You can automate acceptance tests with Playwright:

// acceptance/login.spec.ts
import { test, expect } from '@playwright/test';

test.describe('Login — Acceptance Criteria', () => {
  test('AC1: Valid credentials redirect to dashboard', async ({ page }) => {
    await page.goto('/login');
    await page.fill('[data-testid="email"]', 'user@test.com');
    await page.fill('[data-testid="password"]', 'ValidPass1');
    await page.click('[data-testid="submit"]');
    
    await expect(page).toHaveURL('/dashboard');
    await expect(page.getByTestId('welcome')).toContainText('Welcome');
  });

  test('AC2: Invalid credentials show error message', async ({ page }) => {
    await page.goto('/login');
    await page.fill('[data-testid="email"]', 'user@test.com');
    await page.fill('[data-testid="password"]', 'WrongPassword');
    await page.click('[data-testid="submit"]');
    
    await expect(page.getByTestId('error-message')).toHaveText('Invalid email or password');
    await expect(page).toHaveURL('/login');
  });

  test('AC3: Session expires after 24h inactivity', async ({ page, context }) => {
    // This would typically be tested with mock time or API manipulation
    // showing the concept:
    await page.goto('/login');
    await page.fill('[data-testid="email"]', 'user@test.com');
    await page.fill('[data-testid="password"]', 'ValidPass1');
    await page.click('[data-testid="submit"]');
    
    // Simulate session expiry via API
    await page.request.post('/api/auth/expire-session');
    await page.reload();
    
    await expect(page).toHaveURL('/login');
  });
});

Acceptance Testing Checklist

Before starting UAT:

• [ ] Acceptance criteria written and reviewed by business
• [ ] Feature deployed to UAT environment (not dev or staging)
• [ ] Test data prepared (realistic, not trivial)
• [ ] Business users briefed on what to test
• [ ] Bug tracking process established
• [ ] Schedule includes time for fixes and re-testing
• [ ] Sign-off authority identified

During UAT:

• [ ] Tests executed against acceptance criteria
• [ ] All failures documented with reproduction steps
• [ ] Screenshots/recordings for complex issues
• [ ] Severity assigned to each finding

After UAT:

• [ ] All P1/P2 bugs fixed and re-tested
• [ ] Business sign-off received in writing
• [ ] Release notes updated with known P3/P4 issues

Summary

Acceptance testing confirms that software delivers the business value it was built for.

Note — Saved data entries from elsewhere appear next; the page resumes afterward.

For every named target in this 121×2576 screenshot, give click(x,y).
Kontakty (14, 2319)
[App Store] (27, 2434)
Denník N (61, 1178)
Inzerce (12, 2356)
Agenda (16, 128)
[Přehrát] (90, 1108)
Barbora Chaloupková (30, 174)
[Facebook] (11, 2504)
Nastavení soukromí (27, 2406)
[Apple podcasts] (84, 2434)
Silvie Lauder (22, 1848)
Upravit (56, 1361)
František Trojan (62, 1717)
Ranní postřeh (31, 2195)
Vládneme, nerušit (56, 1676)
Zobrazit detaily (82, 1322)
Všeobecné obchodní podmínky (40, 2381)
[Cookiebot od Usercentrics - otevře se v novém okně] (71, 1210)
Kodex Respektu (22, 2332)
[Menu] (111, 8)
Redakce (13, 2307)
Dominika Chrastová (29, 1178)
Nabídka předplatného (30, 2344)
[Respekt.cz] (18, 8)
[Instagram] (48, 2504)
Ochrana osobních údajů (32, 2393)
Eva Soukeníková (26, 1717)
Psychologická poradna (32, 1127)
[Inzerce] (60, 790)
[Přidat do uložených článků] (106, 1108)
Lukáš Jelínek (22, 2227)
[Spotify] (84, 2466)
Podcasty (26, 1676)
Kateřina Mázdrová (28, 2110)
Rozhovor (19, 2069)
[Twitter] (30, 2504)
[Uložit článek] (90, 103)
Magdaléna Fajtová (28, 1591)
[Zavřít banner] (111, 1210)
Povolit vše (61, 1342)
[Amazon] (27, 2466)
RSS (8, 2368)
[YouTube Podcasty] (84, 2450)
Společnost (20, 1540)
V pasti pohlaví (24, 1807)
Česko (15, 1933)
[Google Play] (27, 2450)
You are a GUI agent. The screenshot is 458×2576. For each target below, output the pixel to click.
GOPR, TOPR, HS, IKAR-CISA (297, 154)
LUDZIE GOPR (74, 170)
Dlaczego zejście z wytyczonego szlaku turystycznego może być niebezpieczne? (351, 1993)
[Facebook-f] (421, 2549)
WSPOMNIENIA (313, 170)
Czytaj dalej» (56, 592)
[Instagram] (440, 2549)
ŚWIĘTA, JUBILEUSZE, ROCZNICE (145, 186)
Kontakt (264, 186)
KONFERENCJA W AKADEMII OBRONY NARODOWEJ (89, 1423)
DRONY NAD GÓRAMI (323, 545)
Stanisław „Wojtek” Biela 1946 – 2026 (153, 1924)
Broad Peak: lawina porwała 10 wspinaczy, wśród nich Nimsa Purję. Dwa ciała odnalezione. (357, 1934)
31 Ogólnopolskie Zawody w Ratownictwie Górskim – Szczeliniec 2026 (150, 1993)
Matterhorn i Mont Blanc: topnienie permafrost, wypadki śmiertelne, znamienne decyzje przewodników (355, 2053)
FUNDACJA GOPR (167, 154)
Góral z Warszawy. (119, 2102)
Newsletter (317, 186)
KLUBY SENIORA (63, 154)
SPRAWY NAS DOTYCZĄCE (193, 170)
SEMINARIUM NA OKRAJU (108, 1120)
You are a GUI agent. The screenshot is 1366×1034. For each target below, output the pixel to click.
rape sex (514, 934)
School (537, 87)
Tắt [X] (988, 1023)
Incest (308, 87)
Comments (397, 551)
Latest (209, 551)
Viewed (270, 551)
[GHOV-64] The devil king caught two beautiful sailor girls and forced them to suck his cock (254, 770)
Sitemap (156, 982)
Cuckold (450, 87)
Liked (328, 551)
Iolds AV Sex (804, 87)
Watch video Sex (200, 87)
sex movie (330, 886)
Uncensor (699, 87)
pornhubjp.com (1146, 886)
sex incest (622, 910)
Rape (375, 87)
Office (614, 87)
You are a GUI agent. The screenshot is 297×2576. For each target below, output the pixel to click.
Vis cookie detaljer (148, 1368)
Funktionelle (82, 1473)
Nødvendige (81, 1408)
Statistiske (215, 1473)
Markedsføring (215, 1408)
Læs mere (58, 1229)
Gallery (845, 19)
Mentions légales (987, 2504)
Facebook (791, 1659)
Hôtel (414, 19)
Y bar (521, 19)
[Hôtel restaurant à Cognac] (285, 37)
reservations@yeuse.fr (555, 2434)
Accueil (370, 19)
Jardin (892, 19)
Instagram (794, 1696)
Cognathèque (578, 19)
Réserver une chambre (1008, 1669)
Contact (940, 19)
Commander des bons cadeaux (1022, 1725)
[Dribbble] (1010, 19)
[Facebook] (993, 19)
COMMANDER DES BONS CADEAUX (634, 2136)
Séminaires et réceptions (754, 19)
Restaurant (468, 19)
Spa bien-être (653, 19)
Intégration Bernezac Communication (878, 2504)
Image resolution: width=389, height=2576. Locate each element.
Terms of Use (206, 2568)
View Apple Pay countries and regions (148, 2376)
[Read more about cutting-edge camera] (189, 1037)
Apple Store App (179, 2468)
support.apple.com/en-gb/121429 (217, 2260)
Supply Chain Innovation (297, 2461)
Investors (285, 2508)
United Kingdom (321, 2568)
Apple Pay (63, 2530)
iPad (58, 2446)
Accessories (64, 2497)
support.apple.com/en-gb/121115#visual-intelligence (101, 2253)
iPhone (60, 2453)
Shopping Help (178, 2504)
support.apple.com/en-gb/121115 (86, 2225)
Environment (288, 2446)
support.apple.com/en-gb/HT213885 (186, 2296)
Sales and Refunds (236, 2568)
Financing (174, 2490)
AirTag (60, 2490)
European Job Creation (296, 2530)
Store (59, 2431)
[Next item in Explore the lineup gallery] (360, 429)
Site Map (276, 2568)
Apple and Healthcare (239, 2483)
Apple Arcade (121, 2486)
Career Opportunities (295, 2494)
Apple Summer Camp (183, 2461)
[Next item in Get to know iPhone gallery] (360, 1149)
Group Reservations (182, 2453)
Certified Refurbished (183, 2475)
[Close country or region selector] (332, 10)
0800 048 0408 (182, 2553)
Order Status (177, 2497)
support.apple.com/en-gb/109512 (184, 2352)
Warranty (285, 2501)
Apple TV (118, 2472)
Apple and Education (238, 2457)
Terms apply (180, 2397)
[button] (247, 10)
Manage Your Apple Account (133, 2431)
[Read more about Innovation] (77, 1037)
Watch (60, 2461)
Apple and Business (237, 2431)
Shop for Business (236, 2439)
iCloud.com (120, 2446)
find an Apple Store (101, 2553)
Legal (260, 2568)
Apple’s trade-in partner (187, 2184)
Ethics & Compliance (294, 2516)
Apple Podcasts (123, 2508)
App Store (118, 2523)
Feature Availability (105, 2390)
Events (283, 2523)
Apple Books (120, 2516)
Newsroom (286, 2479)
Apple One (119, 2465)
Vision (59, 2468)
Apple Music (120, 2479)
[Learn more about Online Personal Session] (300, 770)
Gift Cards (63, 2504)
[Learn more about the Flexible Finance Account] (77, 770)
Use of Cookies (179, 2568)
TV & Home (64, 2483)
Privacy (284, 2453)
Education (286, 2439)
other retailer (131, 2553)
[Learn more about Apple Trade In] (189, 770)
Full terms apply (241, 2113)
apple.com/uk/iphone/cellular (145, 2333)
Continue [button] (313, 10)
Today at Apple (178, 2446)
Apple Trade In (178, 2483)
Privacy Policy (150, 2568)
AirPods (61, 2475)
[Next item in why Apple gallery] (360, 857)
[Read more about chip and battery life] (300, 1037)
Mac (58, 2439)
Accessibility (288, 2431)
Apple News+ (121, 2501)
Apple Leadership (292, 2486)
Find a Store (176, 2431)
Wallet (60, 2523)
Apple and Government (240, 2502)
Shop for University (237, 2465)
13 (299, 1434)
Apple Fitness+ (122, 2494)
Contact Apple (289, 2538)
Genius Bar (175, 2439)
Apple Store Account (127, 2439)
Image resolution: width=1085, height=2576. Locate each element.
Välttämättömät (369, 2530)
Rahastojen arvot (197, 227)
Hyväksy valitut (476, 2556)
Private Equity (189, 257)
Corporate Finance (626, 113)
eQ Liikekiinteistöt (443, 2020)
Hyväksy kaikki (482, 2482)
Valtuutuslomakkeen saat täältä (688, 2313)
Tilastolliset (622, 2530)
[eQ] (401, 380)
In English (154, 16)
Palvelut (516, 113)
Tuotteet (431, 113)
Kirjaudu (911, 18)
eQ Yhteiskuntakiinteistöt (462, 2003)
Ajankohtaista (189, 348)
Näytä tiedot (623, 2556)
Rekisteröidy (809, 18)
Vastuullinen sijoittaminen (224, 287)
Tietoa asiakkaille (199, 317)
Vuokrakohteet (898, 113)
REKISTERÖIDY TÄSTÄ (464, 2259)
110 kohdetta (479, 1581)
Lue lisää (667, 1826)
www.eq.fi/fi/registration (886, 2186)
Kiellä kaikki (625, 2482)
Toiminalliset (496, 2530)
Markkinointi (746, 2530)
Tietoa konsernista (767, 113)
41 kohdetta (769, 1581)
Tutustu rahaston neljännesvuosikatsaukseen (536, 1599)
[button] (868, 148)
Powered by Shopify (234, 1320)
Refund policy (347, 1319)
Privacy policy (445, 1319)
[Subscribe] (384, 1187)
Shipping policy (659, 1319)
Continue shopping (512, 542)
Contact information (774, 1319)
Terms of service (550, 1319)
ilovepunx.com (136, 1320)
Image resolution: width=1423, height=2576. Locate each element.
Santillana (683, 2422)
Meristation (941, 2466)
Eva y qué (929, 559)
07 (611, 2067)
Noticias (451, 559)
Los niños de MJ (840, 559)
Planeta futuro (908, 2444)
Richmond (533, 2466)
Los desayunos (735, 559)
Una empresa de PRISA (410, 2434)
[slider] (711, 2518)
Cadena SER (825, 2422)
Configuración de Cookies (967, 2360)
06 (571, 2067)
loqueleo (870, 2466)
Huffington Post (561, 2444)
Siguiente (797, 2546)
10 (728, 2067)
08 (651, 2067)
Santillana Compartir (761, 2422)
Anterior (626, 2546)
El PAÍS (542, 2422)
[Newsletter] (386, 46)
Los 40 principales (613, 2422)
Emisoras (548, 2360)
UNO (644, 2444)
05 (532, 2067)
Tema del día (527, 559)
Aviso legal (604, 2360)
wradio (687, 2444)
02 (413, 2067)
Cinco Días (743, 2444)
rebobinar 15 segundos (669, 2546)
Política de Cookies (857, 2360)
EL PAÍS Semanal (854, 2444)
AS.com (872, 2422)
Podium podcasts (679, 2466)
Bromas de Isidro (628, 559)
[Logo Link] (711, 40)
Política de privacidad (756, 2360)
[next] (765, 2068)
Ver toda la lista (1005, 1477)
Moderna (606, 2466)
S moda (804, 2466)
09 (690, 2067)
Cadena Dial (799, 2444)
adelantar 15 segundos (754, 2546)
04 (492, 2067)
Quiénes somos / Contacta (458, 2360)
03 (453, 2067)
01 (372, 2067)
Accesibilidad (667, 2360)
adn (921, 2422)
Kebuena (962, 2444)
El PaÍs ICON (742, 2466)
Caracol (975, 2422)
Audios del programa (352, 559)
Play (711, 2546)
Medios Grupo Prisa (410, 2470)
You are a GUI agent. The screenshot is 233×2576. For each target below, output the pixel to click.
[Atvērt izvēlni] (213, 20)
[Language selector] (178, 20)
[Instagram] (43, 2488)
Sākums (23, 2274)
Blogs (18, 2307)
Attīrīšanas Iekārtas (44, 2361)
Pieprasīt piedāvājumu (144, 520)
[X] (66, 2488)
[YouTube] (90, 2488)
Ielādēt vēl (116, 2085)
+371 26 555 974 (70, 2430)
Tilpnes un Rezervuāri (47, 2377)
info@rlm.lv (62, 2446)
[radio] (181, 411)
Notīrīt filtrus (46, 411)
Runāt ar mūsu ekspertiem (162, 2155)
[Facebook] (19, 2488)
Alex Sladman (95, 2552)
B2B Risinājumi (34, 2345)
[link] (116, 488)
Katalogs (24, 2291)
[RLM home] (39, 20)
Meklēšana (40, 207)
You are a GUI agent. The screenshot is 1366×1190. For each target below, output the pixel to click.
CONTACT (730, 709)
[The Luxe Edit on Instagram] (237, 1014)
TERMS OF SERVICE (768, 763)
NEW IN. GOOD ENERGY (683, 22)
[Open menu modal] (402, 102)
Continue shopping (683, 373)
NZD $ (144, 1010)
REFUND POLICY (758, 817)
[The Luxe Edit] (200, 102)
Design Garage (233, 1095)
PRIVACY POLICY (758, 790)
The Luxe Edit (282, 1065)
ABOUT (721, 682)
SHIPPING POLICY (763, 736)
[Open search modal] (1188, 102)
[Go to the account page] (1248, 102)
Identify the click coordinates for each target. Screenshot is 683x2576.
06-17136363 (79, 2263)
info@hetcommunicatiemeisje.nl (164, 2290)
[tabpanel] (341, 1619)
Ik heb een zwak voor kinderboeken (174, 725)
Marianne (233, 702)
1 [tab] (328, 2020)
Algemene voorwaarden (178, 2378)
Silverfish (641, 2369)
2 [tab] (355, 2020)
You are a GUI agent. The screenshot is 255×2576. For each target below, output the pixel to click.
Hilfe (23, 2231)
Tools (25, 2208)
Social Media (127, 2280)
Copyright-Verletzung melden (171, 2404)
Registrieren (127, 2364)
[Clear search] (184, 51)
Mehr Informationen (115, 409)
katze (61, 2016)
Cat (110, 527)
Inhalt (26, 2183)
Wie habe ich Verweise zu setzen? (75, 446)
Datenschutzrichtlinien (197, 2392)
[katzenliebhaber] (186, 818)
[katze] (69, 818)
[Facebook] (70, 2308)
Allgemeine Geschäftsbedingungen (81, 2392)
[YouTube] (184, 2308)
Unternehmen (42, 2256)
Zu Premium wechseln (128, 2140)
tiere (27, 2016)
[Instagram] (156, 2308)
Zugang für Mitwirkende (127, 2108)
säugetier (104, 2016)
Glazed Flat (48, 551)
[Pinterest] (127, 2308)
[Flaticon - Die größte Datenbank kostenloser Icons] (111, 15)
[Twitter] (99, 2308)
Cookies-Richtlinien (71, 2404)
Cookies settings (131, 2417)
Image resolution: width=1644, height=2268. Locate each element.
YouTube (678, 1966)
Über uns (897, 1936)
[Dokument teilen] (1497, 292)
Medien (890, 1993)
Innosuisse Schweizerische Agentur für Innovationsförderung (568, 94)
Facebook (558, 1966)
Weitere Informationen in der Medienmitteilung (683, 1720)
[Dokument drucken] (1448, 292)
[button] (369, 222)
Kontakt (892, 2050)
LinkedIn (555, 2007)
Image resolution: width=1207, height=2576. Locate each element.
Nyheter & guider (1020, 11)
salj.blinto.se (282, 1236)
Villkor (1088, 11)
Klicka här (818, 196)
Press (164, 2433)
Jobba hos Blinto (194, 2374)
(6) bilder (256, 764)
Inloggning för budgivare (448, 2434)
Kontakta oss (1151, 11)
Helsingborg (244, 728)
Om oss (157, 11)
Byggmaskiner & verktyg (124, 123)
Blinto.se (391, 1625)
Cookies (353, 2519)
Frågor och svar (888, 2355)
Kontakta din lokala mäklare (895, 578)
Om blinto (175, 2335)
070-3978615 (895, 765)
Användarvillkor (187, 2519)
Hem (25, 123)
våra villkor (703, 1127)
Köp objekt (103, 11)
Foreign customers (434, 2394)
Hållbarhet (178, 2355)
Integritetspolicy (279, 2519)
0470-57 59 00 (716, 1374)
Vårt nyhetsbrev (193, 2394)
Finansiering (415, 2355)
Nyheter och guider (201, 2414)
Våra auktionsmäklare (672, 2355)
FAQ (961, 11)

Key points:

• Based on acceptance criteria written by business stakeholders, not QA
• UAT involves real users; functional acceptance testing is done by QA against requirements
• Gherkin (Given/When/Then) makes criteria readable by both technical and non-technical stakeholders
• Run in a production-like environment with realistic data
• Requires formal sign-off before release
• Can be automated with Playwright — especially valuable for regression on future changes

The difference between a QA sign-off and a business sign-off matters: QA says the code works; business says the feature solves their problem.